I don't know if I am in the right area but here goes, Solomon had become a very finicky eater. He's on a raw food diet with plenty of variety, sometimes he will go a day or more without eating. I have tried taking his food up after 30 minutes if he doesn't eat but to no avail, he will just turn his nose up and walk away, please help


----------



## JerzeyGSD (Jun 26, 2008)

What kinds of things are you feeding him? You could try to sprinkle a little garlic powder on it to give the meat a smell. Raw meat doesn't really have as much of a smell to it as kibble or cooked meat. You could also try some kind of canned fish (mackerel?) with his meals to, once again, give it a nice, strong, appealing odor.


----------



## Lauri & The Gang (Jun 28, 2001)

How much does he weigh and how much are you feeding him?


----------



## Jazzyj1 (Jun 11, 2008)

I give Solomon, salmon, sardines,beef heart and kidney,chicken(makes him scratch) ground beef,turkey and pork. I even started to mix it with a little kibble. He weights maybe 80lbs, he gets plenty of exercise. He's very active but well mannered. I really don't weight out the food because he is just so funny when he eats and I do half cook his food coz I thought it would help him eat but again to no avail. I read some place where they said garlic is no good for dogs...where am I going wrong? He's a beautiful dog but on the thin side, he has even turned nose up on steak..I mean fillet Mignon


----------



## Lauri & The Gang (Jun 28, 2001)

> Originally Posted By: Jazzyj & SolomonI really don't weight out the food because he is just so funny when he eats and I do half cook his food coz I thought it would help him eat but again to no avail.

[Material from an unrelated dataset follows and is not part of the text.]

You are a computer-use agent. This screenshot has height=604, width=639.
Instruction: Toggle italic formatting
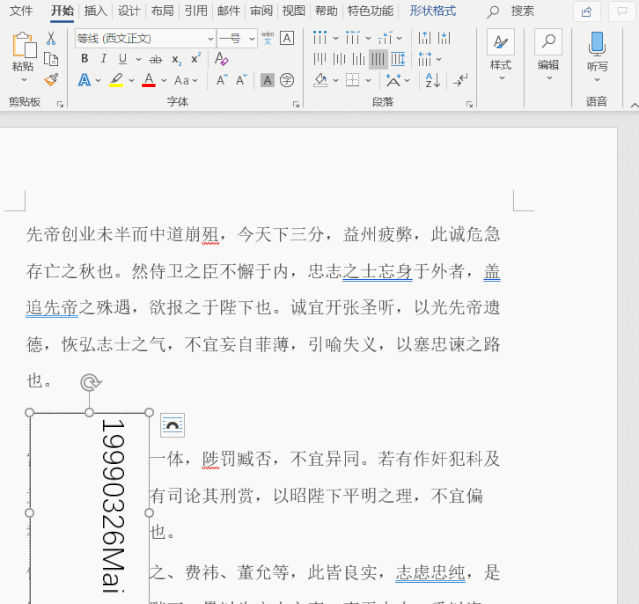pyautogui.click(x=104, y=59)
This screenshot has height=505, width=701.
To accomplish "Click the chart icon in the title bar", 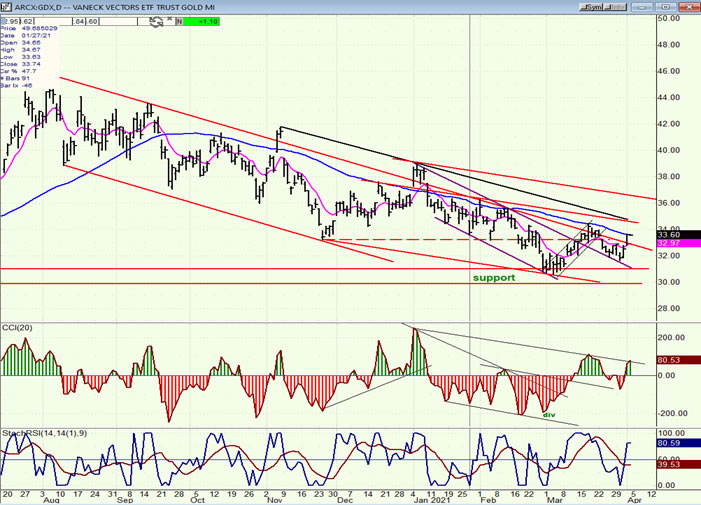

You really need to weigh his food.

Right now there's no way to tell if you are just over feeding him (and he just isn't hungry) or if there is a underlying issue with his health.


----------



## JerzeyGSD (Jun 26, 2008)

> Originally Posted By: Jazzyj & Solomon I read some place where they said garlic is no good for dogs...


I think raw garlic is no good for dogs. A bit of garlic powder shouldn't ( I don't want to say "won't" because not every dog is the same and there is always the slight chance) cause any harm. I put a sprinkle or two of garlic powder on Jerzey's food every day and she's fine and has never had any kind of reaction.


----------



## Jazzyj1 (Jun 11, 2008)

Thanks guys for all the advice, I will definitely try a sprinkle or two of garlic powder, As far as weighing his food, I don't the ratio of food to his weight. I don't think there's any underline health issues at least I hope not. There haven't been any signs of ill health, he's very energetic and a very happy dog. I take Solomon for very long walks off leash and when he gets back he passes out for about 45 minutes and he is ready to go again as he never been out previously. In the morning I fill his bowl up(2.25 qts capacity) he will take a few bites and that's it. I place it in the frig and when it's supper time he may eat it all. I try to bribe him, place cheese in his food...God only knows how I try and make him eat. He's 3 years old and he gets along with everybody but I know people are probably saying...is he getting enough food


----------



## Jazzyj1 (Jun 11, 2008)

How do I add a picture of Solomon to the right of my posts where is says new member?


----------



## Lauri & The Gang (Jun 28, 2001)

> Originally Posted By: Jazzyj & SolomonIn the morning I fill his bowl up(2.25 qts capacity)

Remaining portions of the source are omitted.